Another team near us had their own chef shirts made for the event (Dan was only slightly jealous). The prior year, they hired spokesmodels to wear outfits, carry pom-poms & be “Chil-Leaders.” (Dan is now slightly more jealous).
Judging time! Dan looks on while Chef Fearing tastes our chili.
After the first bite (unfortunate photo aside), Chef Fearing nodded his head, as if to say, “yes this chili is good.” He had a couple more bites, then told Dan, “this is authentic, man.” Direct quote and pretty good compliment, we think (remember, we didn’t win).
But we did serve quite a bit of chili – almost the entire pot!
Chef Fearing (with
his assistant important AlixPartners executive) takes the stage to present the awards.
And the winner is…..
Not us! But you knew that, and we really aren’t bitter. Dan cooked a great batch of his really good chili recipe and we had several people (both colleagues and non-colleagues) tell us that they liked ours best. Good enough for us!

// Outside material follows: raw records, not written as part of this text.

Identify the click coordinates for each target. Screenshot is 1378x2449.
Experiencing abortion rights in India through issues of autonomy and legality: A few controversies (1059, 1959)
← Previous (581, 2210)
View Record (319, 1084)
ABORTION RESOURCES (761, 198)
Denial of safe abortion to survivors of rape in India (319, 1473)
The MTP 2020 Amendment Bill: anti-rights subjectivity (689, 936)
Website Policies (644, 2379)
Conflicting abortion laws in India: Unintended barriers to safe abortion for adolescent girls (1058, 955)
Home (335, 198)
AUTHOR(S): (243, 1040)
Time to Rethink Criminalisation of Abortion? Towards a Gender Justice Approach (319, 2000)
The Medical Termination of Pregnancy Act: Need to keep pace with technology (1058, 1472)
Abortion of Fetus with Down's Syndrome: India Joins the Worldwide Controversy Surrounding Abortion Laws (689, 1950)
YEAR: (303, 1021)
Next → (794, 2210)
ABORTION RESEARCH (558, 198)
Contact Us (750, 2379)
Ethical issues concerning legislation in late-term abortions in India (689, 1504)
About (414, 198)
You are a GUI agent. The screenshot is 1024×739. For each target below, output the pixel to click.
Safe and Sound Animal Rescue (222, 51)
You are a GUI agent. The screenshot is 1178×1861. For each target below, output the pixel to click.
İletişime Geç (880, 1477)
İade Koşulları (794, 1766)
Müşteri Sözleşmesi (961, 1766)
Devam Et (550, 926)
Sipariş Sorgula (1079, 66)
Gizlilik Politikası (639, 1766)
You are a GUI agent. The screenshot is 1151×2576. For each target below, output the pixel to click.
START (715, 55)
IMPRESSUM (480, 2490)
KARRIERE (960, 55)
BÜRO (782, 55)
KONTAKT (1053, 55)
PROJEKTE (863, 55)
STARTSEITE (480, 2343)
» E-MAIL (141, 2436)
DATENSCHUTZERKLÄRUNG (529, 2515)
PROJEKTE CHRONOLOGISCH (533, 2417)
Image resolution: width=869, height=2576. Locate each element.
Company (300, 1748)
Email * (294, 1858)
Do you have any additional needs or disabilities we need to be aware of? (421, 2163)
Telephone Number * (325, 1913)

Also good, the amount of discs we honestly won in our voting box. In an obvious coup d’etat, a single team won the most discs in every single category. Clearly their voting box was “fixed,” but we still had quite a few discs in ours — look at all the yellow (“People’s Choice”)! All competition aside (or most, for Dan), we had fun in our first Chili Cook Off. Many thanks to our work friend Craig for the opportunity!